The second passage is Deuteronomy 11:13–21:
If, then, you obey the commandments that I enjoin upon you this day, loving the Eternal your God and serving [God] with all your heart and soul, I will grant the rain for your land in season, the early rain and the late. You shall gather in your new grain and wine and oil—I will also provide grass in the fields for your cattle—and thus you shall eat your fill. Take care not to be lured away to serve other gods and bow to them. For the Eternal’s anger will flare up against you, shutting up the skies so that there will be no rain and the ground will not yield its produce; and you will soon perish from the good land that the Eternal is assigning to you. Therefore impress these My words upon your very heart: bind them as a sign on your hand and let them serve as a symbol on your forehead, and teach them to your children—reciting them when you stay at home and when you are away, when you lie down and when you get up; and inscribe them on the doorposts of your house and on your gates—to the end that you and your children may endure, in the land that the Eternal swore to your fathers to assign to them, as long as there is a heaven over the earth.

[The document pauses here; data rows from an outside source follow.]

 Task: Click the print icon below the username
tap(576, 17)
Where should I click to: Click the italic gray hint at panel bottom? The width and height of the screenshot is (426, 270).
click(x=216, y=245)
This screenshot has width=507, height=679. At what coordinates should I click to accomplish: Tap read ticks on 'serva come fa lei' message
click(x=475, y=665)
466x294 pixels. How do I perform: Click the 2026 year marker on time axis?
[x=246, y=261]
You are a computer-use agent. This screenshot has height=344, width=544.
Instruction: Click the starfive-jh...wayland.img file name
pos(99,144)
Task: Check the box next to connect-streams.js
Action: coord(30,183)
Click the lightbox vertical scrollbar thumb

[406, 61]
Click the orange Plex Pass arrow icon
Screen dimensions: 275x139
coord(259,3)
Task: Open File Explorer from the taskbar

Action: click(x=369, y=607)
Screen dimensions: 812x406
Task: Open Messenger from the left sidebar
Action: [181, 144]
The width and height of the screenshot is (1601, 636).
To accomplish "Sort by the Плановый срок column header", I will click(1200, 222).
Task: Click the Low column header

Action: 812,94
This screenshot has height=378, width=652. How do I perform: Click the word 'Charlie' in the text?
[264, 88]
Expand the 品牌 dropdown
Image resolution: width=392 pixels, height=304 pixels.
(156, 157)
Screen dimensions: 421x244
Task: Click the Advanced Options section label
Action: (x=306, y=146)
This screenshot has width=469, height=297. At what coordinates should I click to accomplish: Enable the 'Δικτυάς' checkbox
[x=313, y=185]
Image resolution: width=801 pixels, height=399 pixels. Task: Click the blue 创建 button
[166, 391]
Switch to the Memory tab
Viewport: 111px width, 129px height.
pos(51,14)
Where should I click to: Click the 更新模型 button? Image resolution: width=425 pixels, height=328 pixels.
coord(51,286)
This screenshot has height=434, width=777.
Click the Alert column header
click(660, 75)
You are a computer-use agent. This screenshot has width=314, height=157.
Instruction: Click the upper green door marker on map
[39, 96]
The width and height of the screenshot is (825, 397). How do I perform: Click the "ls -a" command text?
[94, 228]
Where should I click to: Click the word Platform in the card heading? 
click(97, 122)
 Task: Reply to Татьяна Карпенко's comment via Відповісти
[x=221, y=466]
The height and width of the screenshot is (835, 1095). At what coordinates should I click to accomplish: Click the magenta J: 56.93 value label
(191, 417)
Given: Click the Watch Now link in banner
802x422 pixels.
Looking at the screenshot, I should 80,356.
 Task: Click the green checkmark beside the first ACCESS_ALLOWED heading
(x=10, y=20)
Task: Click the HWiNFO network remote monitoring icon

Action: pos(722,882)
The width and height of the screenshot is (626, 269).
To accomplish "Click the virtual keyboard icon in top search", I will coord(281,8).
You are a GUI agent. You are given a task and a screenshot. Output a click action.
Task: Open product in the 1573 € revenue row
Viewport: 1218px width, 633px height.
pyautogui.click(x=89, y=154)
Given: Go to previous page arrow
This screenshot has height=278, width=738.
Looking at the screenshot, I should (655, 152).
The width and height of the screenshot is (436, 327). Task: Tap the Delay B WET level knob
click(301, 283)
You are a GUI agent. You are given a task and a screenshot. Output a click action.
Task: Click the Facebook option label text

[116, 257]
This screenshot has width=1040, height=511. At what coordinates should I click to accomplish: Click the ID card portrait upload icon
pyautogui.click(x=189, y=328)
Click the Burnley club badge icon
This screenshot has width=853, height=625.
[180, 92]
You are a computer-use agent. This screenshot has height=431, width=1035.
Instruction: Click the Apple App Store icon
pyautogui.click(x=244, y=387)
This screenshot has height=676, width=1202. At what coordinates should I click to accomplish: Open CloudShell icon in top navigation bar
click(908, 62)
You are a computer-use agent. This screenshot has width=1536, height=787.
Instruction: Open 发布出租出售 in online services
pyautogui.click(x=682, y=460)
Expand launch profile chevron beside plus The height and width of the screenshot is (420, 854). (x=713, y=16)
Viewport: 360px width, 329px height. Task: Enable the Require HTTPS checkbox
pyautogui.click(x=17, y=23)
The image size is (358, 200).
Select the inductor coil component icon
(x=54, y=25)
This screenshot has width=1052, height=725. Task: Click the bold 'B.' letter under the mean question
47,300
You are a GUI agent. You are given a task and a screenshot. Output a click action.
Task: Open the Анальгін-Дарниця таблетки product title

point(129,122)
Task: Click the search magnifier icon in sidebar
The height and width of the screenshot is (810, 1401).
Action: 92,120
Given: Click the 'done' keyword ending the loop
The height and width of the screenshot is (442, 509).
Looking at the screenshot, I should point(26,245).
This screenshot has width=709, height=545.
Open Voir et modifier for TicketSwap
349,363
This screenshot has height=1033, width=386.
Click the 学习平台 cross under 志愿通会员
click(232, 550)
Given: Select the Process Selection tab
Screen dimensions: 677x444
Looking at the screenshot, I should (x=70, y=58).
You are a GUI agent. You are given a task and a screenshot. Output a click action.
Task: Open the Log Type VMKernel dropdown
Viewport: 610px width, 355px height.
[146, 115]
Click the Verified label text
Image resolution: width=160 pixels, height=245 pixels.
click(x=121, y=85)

The scroll is inserted into a wooden, plastic, or metal casing that is often quite beautiful and artistic in design. A mezuzah may be purchased at any store that handles Jewish religious articles.
Why do Jews affix a mezuzah to the doorpost of a home?
The custom of affixing a mezuzah to the doorpost fulfills the biblical commandment: “You shall write them upon the doorposts of thy house and upon thy gates” (Deuteronomy 6:9). The mezuzah distinguishes a Jewish home and is a visible sign and symbol to all those who enter that a sense of Jewish identity and commitment exists in that household. The mezuzah reminds us that our homes are holy places and that we should act accordingly—when we enter them and when we leave them to go out into the world.
Can we make our own mezuzah?
Tradition requires a certain form for the scroll (k’laf ) but not for the casing. The casing, then, may certainly be designed and created by those who live in the house.
How do we go about affixing the mezuzah to the doorpost?
A mezuzah-affixing ceremony should include all family members or residents of the household. The ceremony begins with a blessing:
Baruch atah Adonai, Eloheinu Melech haolam, asher kid’shanu b’mitzvotav v’tzivanu likboa m’zuzah.
“Blessed are You, Adonai our God, Sovereign of the universe, who has sanctified us through Your mitzvot and commanded us to affix a mezuzah.”
After the blessing is recited, the mezuzah is attached to the doorpost with nails, glue, or screws, on the right side of the door as one enters the room. Position the mezuzah about a third of the way down from the top of the doorpost. Ashkenazic Jews usually angle the mezuzah with the top tilted inward toward the interior of the house or room, while some Sephardic Jews place the mezuzah in an upright position.